Objective: The aim of the current study was to monitor the migration of superparamagnetic iron oxide nanoparticle (SPION)-labeled C6 cells, which were used to induce glioblastoma tumor growth in an animal model, over time using magnetic resonance imaging (MRI), with the goal of aiding in tumor prognosis and therapy. Methods: Two groups of male Wistar rats were used for the tumor induction model. In the first group (n=3), the tumors were induced via the injection of SPION-labeled C6 cells. In the second group (n=3), the tumors were induced via the injection of unlabeled C6 cells. Prussian Blue staining was performed to analyze the SPION distribution within the C6 cells in vitro. Tumor-inducing C6 cells were injected into the right frontal cortex, and subsequent tumor monitoring and SPION detection were performed using T2- and T2*-weighted MRI at a 2T strength. In addition, cancerous tissue was histologically analyzed after performing the MRI studies. Results: The in vitro qualitative evaluation demonstrated adequate distribution and satisfactory cell labeling of the SPIONs. At 14 or 21 days after C6 injection, a SPIONinduced T2- and T2*-weighted MRI signal reduction was observed within the lesion located in the left frontal lobe on parasagittal topography. Moreover, histological staining of the tumor tissue with Prussian Blue revealed a broad distribution of SPIONs within the C6 cells. Conclusion: MRI analyses exhibit potential for monitoring the tumor growth of C6 cells efficiently labeled with SPIONs.

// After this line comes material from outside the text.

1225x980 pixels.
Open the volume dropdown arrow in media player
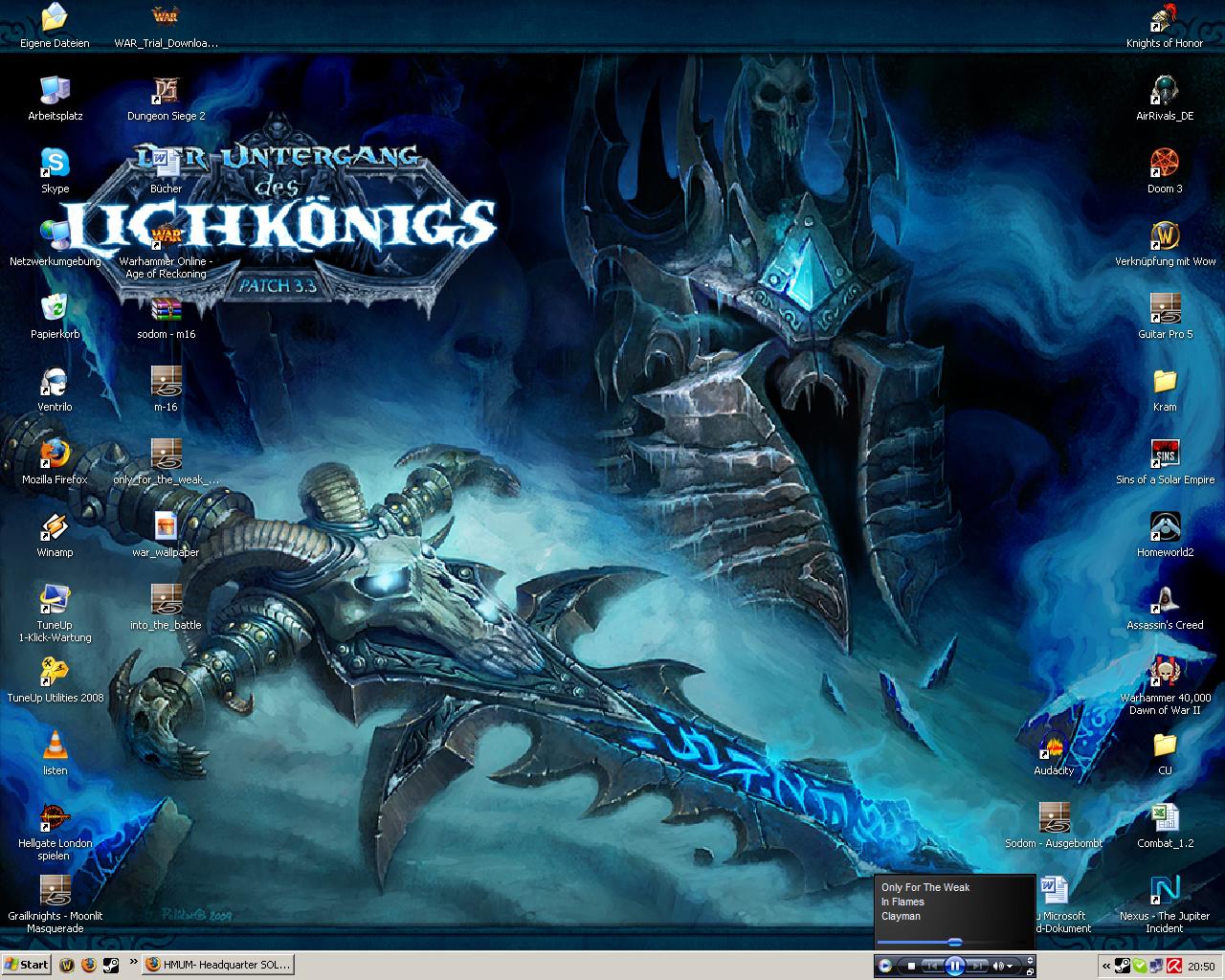[x=1012, y=967]
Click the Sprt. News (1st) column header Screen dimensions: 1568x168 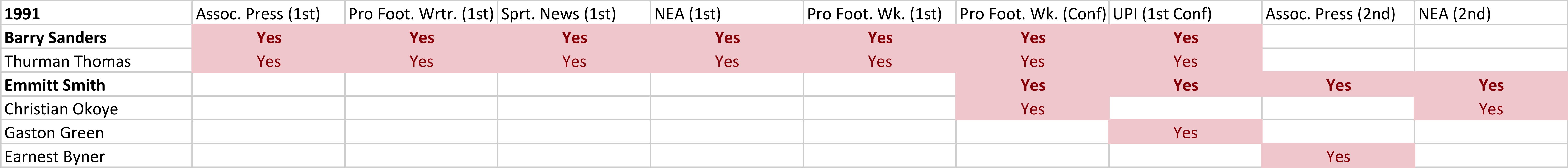coord(574,13)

Objetivo: Realizar monitoramento temporal por imagem por ressonância magnética da migração de células C6 marcadas com nanopartículas superparamagnéticas de óxido de ferro utilizadas na indução de tumor de glioblastoma no modelo animal, com o intuito de auxiliar no prognóstico e na terapêutica de tumores. Métodos: Para o modelo animal de indução de tumor, foram utilizados ratos Wistar machos, divididos em dois grupos. No primeiro grupo (n=3), o tumor foi induzido por células C6 marcadas com nanopartículas superparamagnéticas de óxido de ferro e, no segundo grupo, (n=3) o tumor foi induzido por C6 não marcadas. Foi realizada análise in vitro da distribuição intracelular das nanopartículas superparamagnéticas de óxido de ferro nas células C6 mediante coloração de azul da prússia. As células C6 para a indução de tumor foram implantadas no córtex frontal direito. Posteriormente, foram realizados o monitoramento tumoral e a detecção das nanopartículas superparamagnéticas de óxido de ferro por sequências de imagem por ressonância magnética ponderadas em T2 e T2*, em campo de 2T. Após os estudos de imagem por ressonância magnética, o tecido tumoral foi submetido à análise histológica. Resultados: A avaliação qualitativa do estudo in vitro mostrou boa distribuição e satisfatória marcação celular com nanopartículas superparamagnéticas de óxido de ferro. No monitoramento realizado por imagem por ressonância magnética, foi observada, no 14o e 21o dia, redução do sinal em T2 e T2*, induzida pelas nanopartículas superparamagnéticas de óxido de ferro, na lesão localizada no lobo frontal esquerdo em topografia parassagital. Por meio da marcação com azul da prússia, a análise histológica do tecido tumoral revelou que, nas células C6, ainda encontramos uma vasta distribuição das nanopartículas superparamagnéticas de óxido de ferro. Conclusão: A imagem por ressonância magnética apresenta-se com alto potencial para o monitoramento das células C6 marcadas eficientemente com nanopartículas superparamagnéticas de óxido de ferro na avaliação do crescimento tumoral.